## REQUIREMENT
Each line from the one containing "Delete the arrow-manager host" to the end of the entries below is to be set down exactly; the pictures are not.

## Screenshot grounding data
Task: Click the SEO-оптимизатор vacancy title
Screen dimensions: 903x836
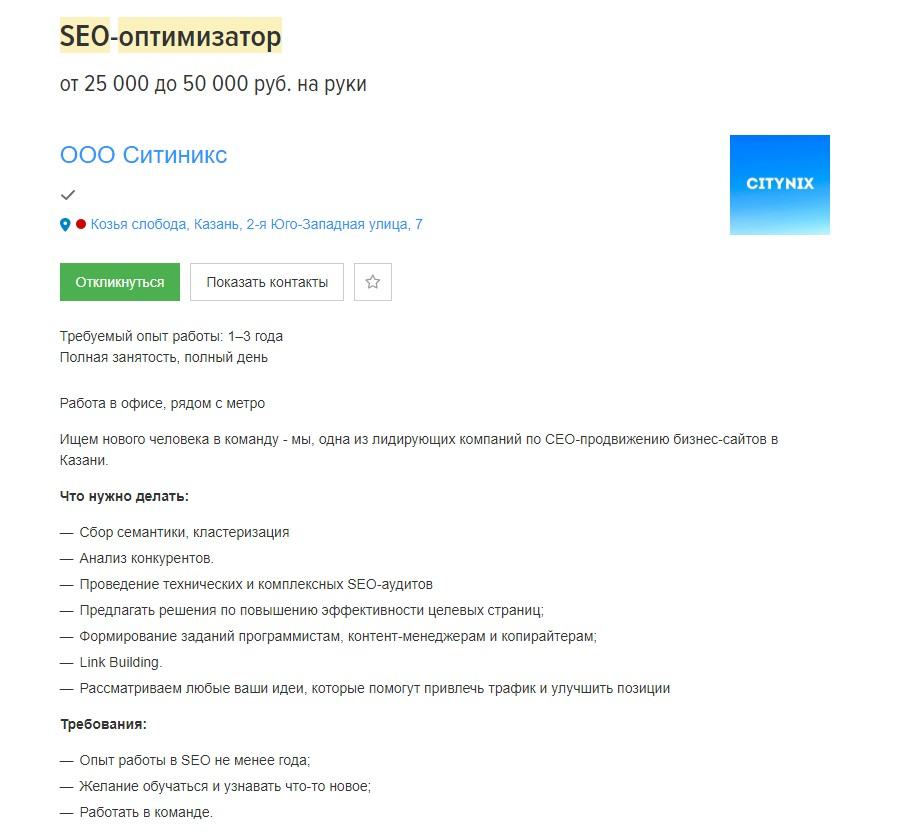Action: pyautogui.click(x=170, y=36)
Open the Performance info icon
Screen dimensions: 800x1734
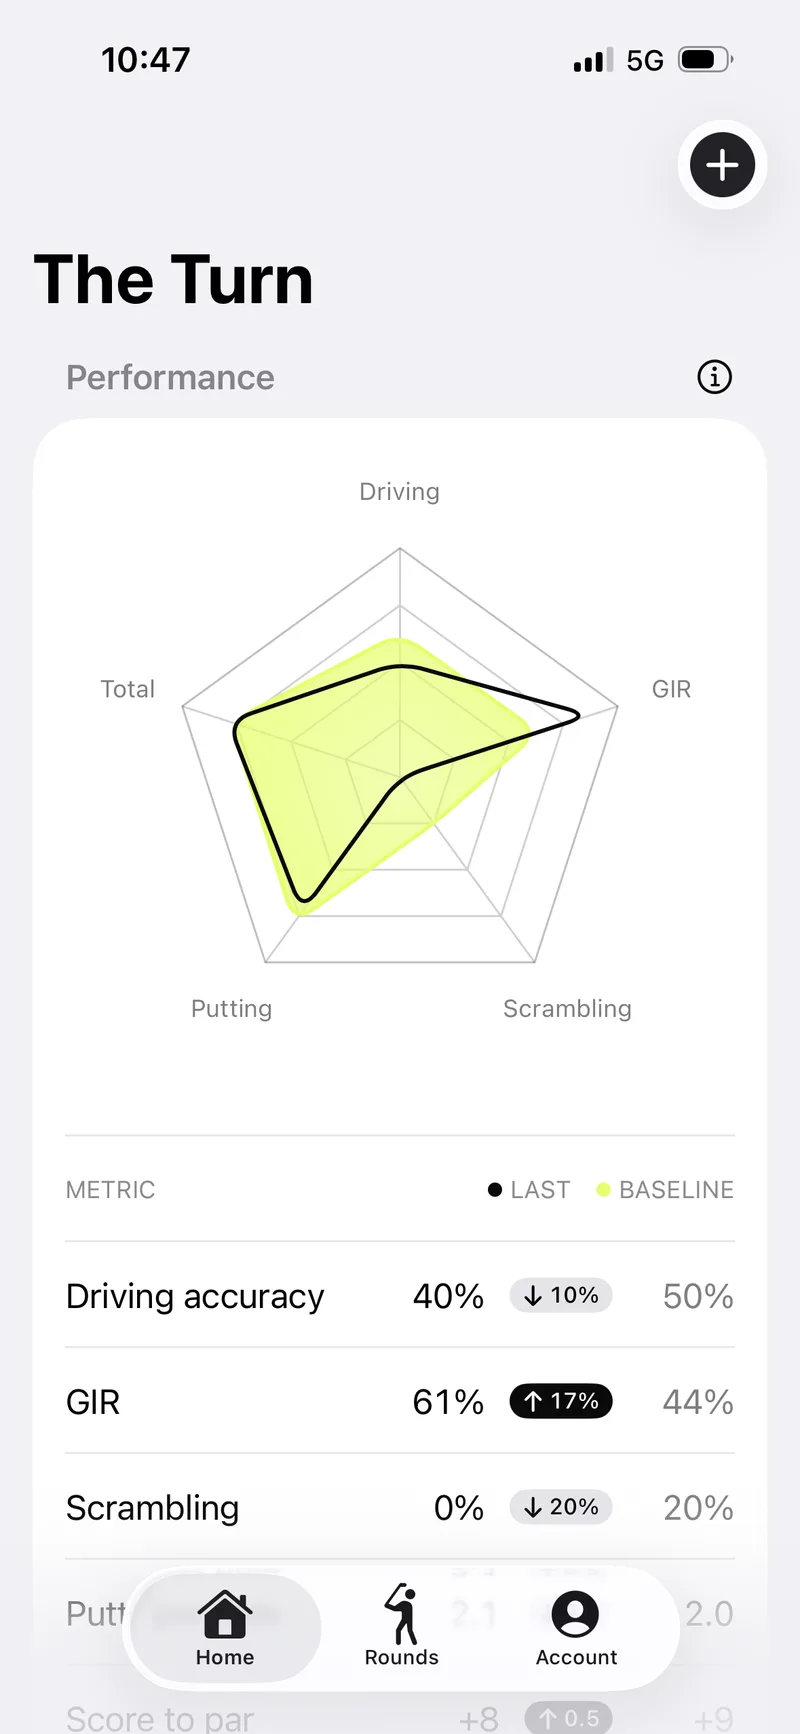pos(714,377)
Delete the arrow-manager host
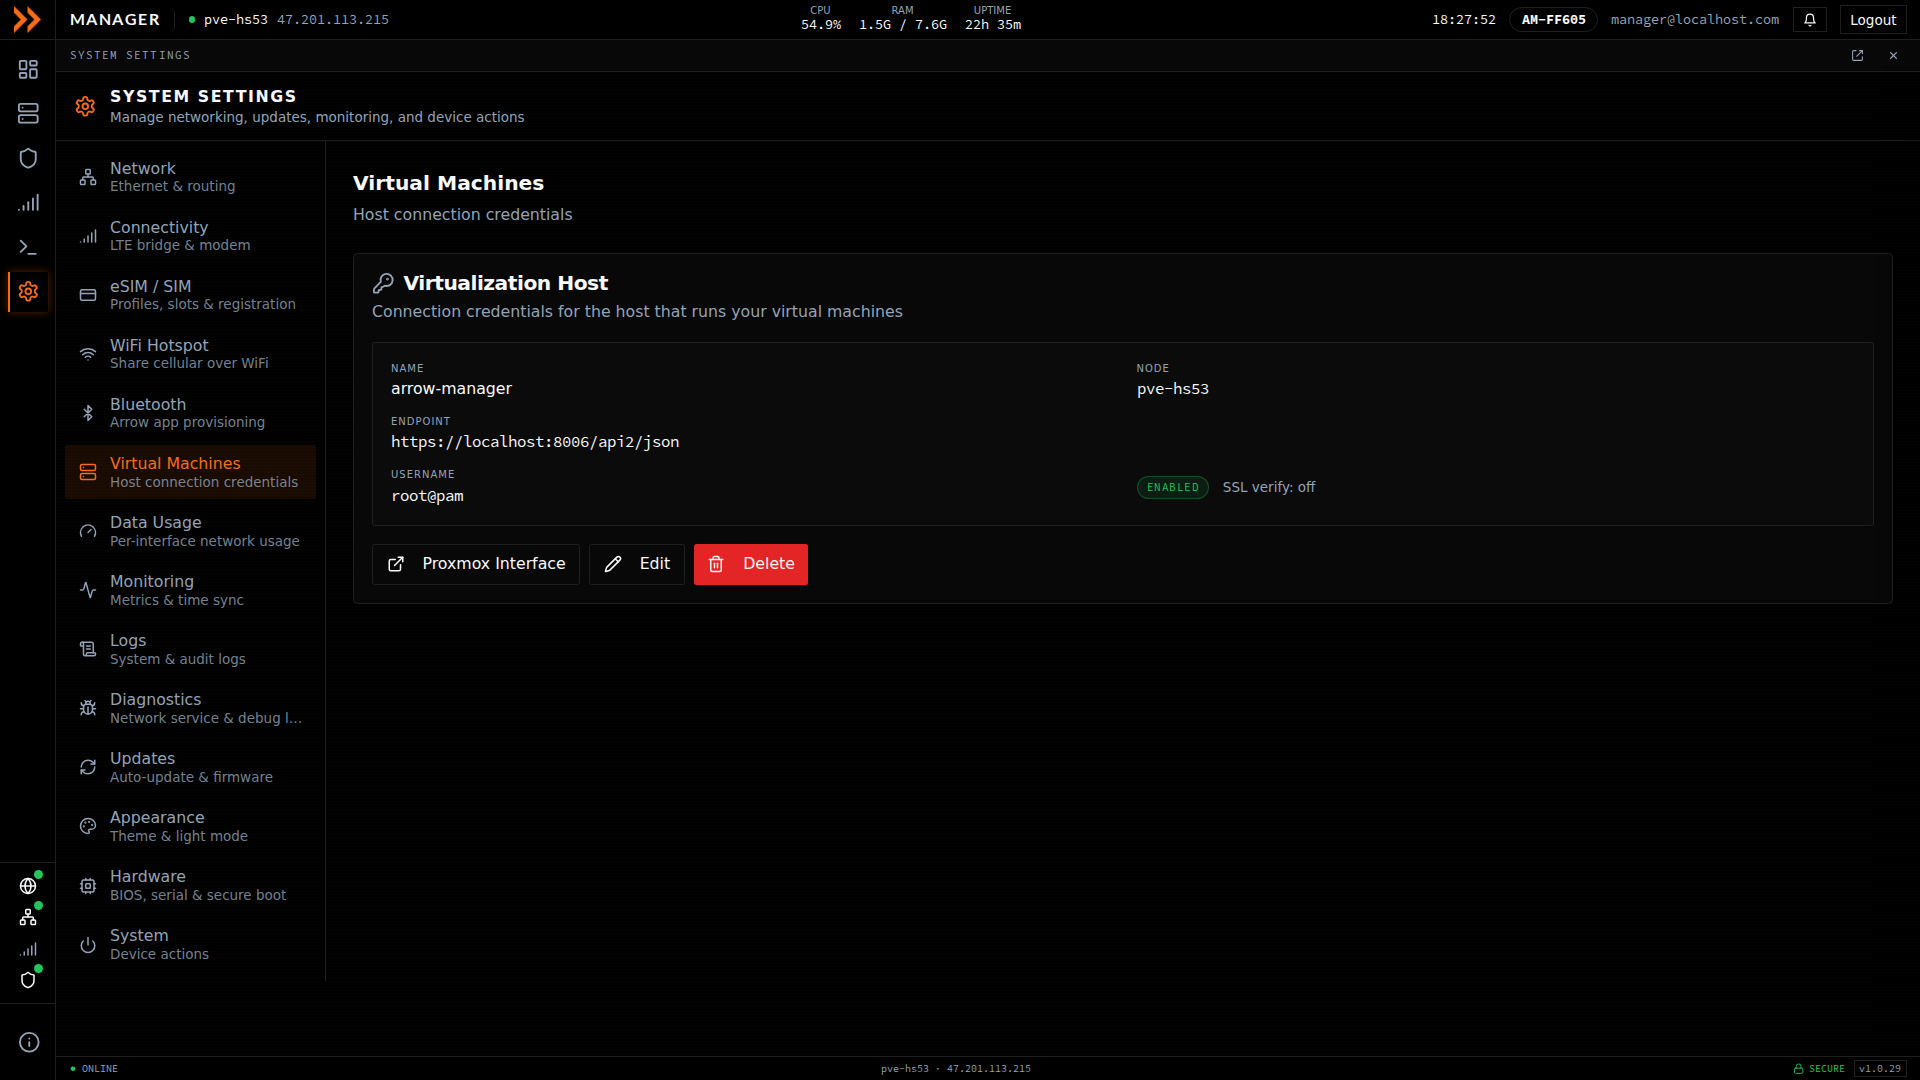Screen dimensions: 1920x1080 tap(751, 564)
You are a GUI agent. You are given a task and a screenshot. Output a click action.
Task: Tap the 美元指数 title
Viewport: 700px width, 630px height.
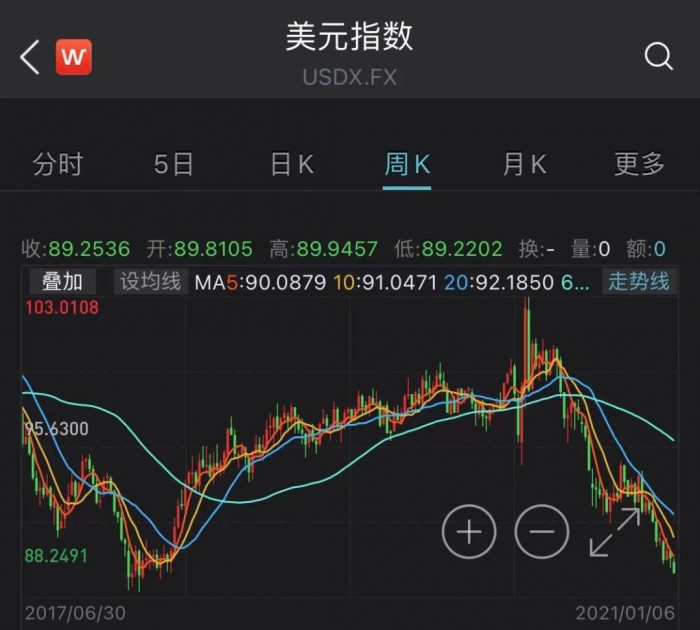(x=350, y=37)
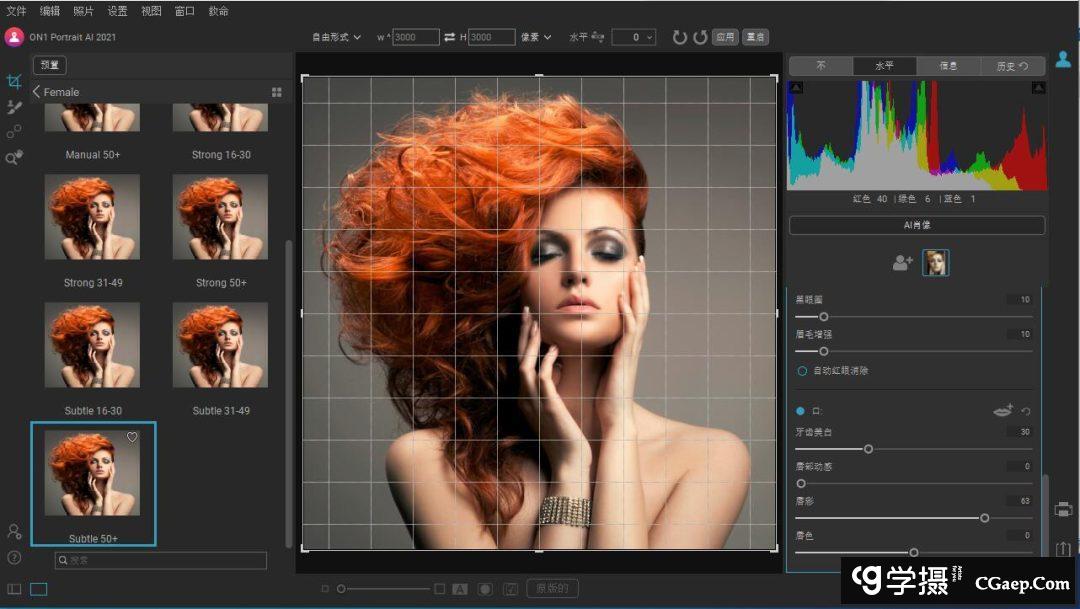Toggle the mouth section on/off dot

[x=800, y=411]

## WRITTEN ANSWER
Delete the arrow-manager host
Screen dimensions: 1920x1080 tap(751, 564)
You are a GUI agent. You are given a task and a screenshot. Output a click action.
Task: Tap the 美元指数 title
Viewport: 700px width, 630px height.
(x=350, y=37)
Toggle the mouth section on/off dot

[x=800, y=411]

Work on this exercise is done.